**QUOTED TEXT:**
▼

A strong working relationship and communication between the engineer and the 3D model developer is critical to the success of using GPS, argues Gould, a civil engineer by formal education.

“That data has to be accurate because we are building our model off of their 3D data,” he says of O’Neill Positioning Services, which builds 3D models for Gould. “You have to have some insight into what the engineer was intending because that’s not always clear; there has to be a trust factor.”

Gould adds that the 3D modeler must be someone highly qualified for such a complex task and workers should be trained on how to collect the data using the GPS equipment. “In the beginning, it takes somebody like O’Neill because that’s really the part they help out with is the orientation and getting up to speed so you can use GPS because not every contractor has the in-house capabilities to use a GPS. It’s a computer issue where its garbage in, garbage out. If you put the wrong model in the machine, the machine is going to build the wrong model in the field.”

Tim Priester, vice president with Construction 70 in Phoenix, urges contractors to rely on someone like two former employees to build accurate 3D models if they expect to realize the full benefits of GPS. Two former Construction 70 employees started up their own 3D modeling and takeoff services firm in early 2007 and maintain a relationship with the contractor. “The lasers we used to use were accurate,” notes Priester. “Still, you’ve got to have people who know exactly how we grade out in the field. We still have to get the pads certified, the street certified before we get our final payment.”

Operators Adapt
When it comes to training equipment operators to use GPS-enabled machine-control systems, though, contractors say the learning curve is a fairly short one, a crucial fact that also reduces the payback period for the equipment.

Photo: Take-Off Professionals
Three-dimensional schematics for slope and cross-slope can be viewed by the operator inside the cab.

“We sent our trainers to the people that we bought our GPS system from [Trimble] and they held two different sets of classes,” recalls Newman. “One was for the guys who would be using the field system for the surveying and layout and staking, et cetera. The other was for the operators. The operator, if there really isn’t much cut or fill—in other words, the dozer doesn’t have to be digging down a foot—he can just drive along and put the blade in automatic mode and just drive and that blade will automatically move kind of robotically and make the cut by itself. If he does have to take an area down by a foot or so, he can turn it down on the computer screen and just add an offset. He can do that entire job without having to touch the blade control lever.”

Adds Garrett: “Our finish grade operators were used to working with all of the magic technology such as two-dimensional lasers, so I’m not going to say that there was a learning curve as far as looking at the computer screen and being distracted, but there was a learning curve because one, now we’ve got a computer in the cab and some of the guys didn’t have computer skills and two, we’ve got antennas, cables and cords and now we’ve got a radio that’s transmitting and receiving a signal. We had to make sure that the information we were receiving was the right information, make sure we had a good radio signal and two, we had a lot of problems with connections and cords going bad that we weren’t used to.”

▲

**TASKS TO COMPLETE:**
a) Reproduce word for word the part of the article on GPS in construction grading that opens with the words containing "Operators Adapt" and closes with "for the equipment.".
b) Carry the article on GPS in construction grading forward, writing the passage that comes after its last sentence.
The listing after this passage has no role here.

**STORED ROWS:**
▼

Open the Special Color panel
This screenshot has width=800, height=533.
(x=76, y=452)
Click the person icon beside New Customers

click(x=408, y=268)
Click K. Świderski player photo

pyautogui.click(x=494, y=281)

▲
▼

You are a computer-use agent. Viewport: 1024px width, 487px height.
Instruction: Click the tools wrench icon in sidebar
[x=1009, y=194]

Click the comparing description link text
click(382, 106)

▲

**RESULTS OF THE TASKS:**
a)
Operators Adapt
When it comes to training equipment operators to use GPS-enabled machine-control systems, though, contractors say the learning curve is a fairly short one, a crucial fact that also reduces the payback period for the equipment.

b)
To Priester, the learning curve inherent in using GPS should be viewed as a positive in regard to professional development. “Some foremen embraced it, others were scared of it,” he says. “The ones who embraced it are the ones they want; you want people to be able to do new things—you take them out of their comfort zone.”

The contractors who spoke with Grading & Excavation Contractor are early technology adopters to begin with, which makes the transition to GPS a relatively smooth one. “There was a little bit of a learning curve, but we’ve been in the laser and [ATS] market for quite a while and our guys have already adapted to using different types of technology, so this was just a software upgrade for them if you want to call it that,” says Brown, adding that Beaver Excavating has used the technology since 2000.

Dabbling in surveying
GPS technology certainly has migrated the capabilities of early-adopting contractors into the outer limits of engineering and surveying. But none of the interviewees said they anticipate complete horizontal integration into that discipline. Surveyors, who have an opportunity to expand their service offerings into building their own 3D GPS models, are the ones who are really impacted by the increasing adoption of the technology.

“Contractually, we require that we are provided with control points to work from, and I flatly refuse to do property-line surveying,” Hoburg argues. “I’m not a registered surveyor, and I have no business doing it, in my mind. If I mess up my work that’s my problem. I’m comfortable with that responsibility because it’s working out.

“I think [surveyors] are all going to have to come to [3D modeling] because if construction layout is their bread and butter, I’m eating their lunch. It’s an opportunity that they almost have to take advantage of or they’re going to be left with very little else.”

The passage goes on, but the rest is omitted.